В то же время воспоминание о давно ушедшем, невосполнимом, неспособном к возрождению, мертвом присутствует среди живого — сада, — не давая ему раз­растись и защищая его от вытаптывания, гибели.

Эта функция поддержания баланса — в структуре стихотворения, как мы рас­сматривали выше, — теперь переносится на структуру мира, важную для Михаила Ерёмина, которая сохранена именно в таком виде и с такой, нуждающейся в пе­реводе и иных операциях домысливания, исторической памятью.

 

_______________________________

 

1) «Филологическая школа»: Тексты. Воспоминания. Биб­лиография / Сост.: В. Куллэ, В. Уфлянд. М.: Летний сад, 2006.

2) Вечер Михаила Ерёмина (http://www.litkarta.ru/russia/spb/news/2008-03-13-eremin).

3) Житенёв А. Художественная реальность и художествен­ная интенция в поэзии М. Ерёмина // Классические и не­классические модели мира в отечественной и зарубежной литературах. Волгоград: Изд-во ВолГУ, 2006. С. 573—578.
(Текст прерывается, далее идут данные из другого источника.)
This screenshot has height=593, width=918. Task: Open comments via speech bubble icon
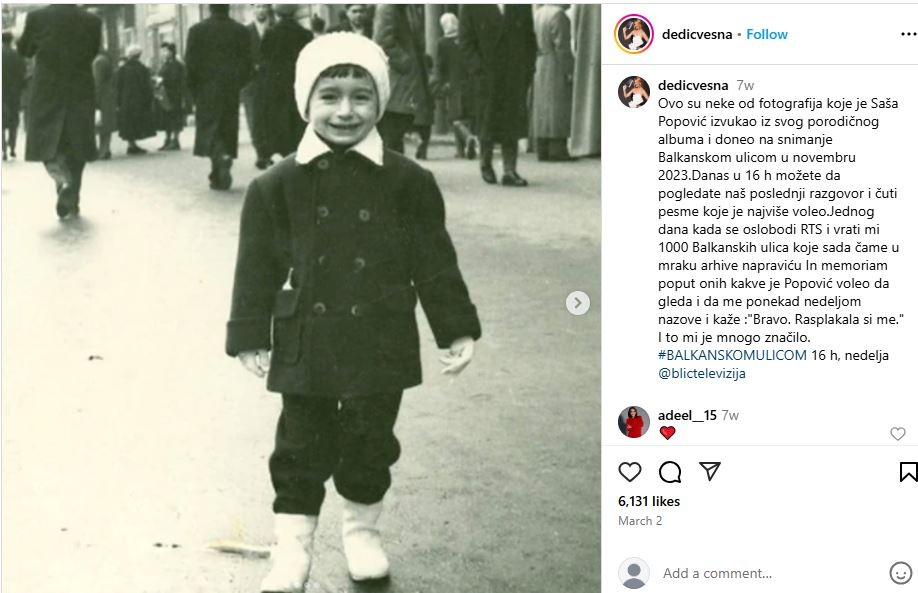pyautogui.click(x=670, y=472)
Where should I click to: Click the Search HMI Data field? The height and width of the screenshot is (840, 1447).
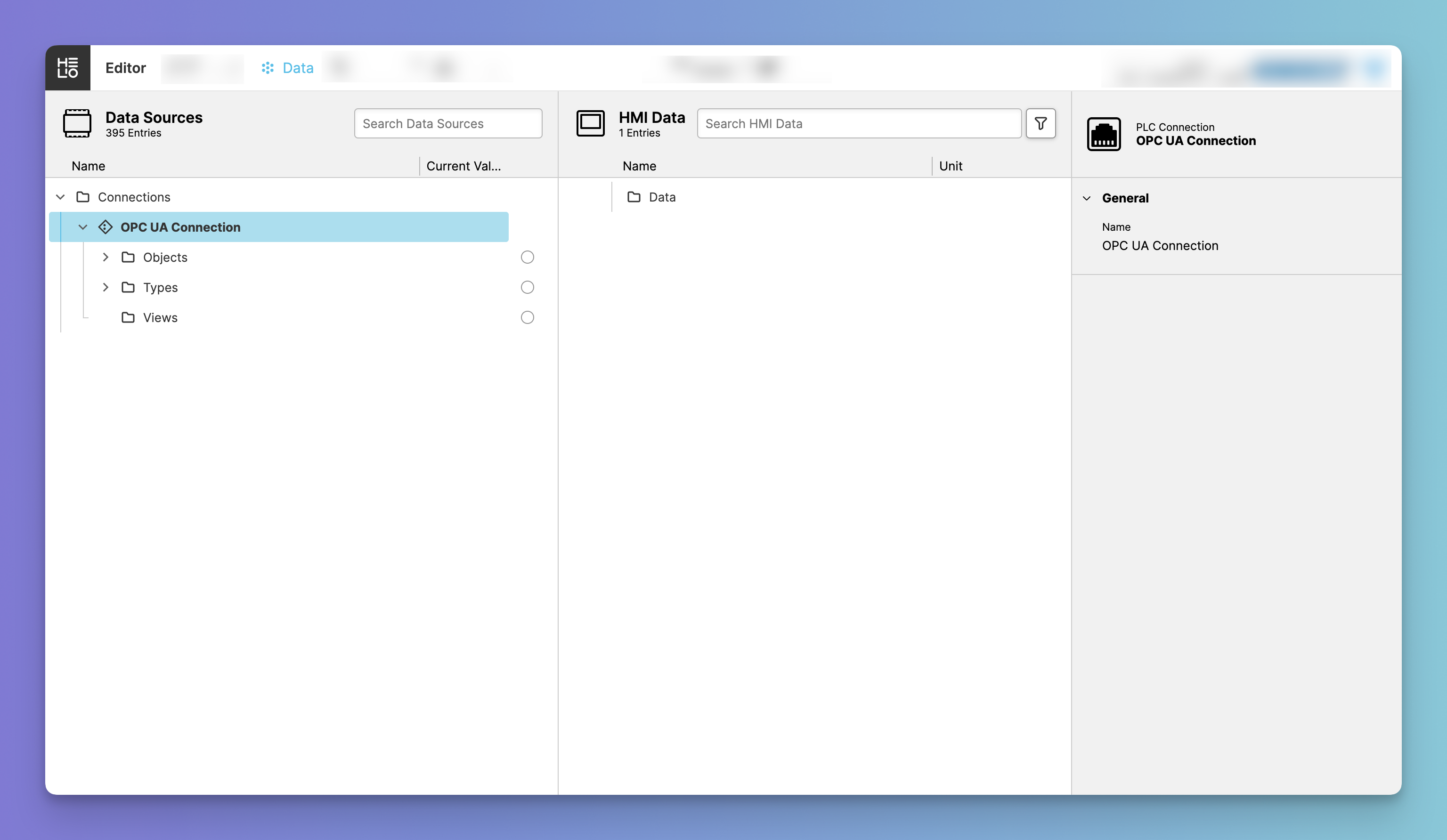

4) Айзенберг М. Литература за одним столом // Новая Ка­мера Хранения (http://www.newkamera.de/aisenberg/aisenberg_o_03.html).[1]

5) Ерёмин М. Стихотворения. М., 1991. С. 10.

6) Не только грамматика, но и история поэзии: см. пролог к поэме «Пушторг» И. Сельвинского (1928), где слово «медведь» женского рода, и стихотворение В. Хлебникова «В этот день голубых медведей» (1919), которое и еще не­которыми мотивами проступает в тексте Ерёмина. Есть и другие весьма прозрачные поэтические аллюзии: та же «массомясая быкомордая орава» из поэмы В. Маяков­ского «Война и мiр» (1917).

7) В традиционной классификации клаузул и рифм такого термина нет: гипердактилическим признается все, что больше трех заударных слогов. Но в данном случае мы имеем основания настаивать на таком громоздком тер­мине, так как для моделирования этой рифменной пары необходимо не обобщать, а конкретизировать свойства каждого из ее членов, чтобы обострить различия между ними. Важно не только то, что один член рифменной пары можно точно описать средствами стиховедческой терми­нологии, а другой точно описывается только вне этой си­стемы, но и то, что длина клаузул в рифменной паре разнится по факту на два слога. А существующая терми­нология позволяет описать эту разницу как «на один и, возможно, но в очень редких случаях, на более чем один». То есть — максимум на полтора, не больше! Это неточно.

8) Как медленного горения, так и рассыпания на части — в тексте реализуются оба значения: «гниение» и «горение без пламени».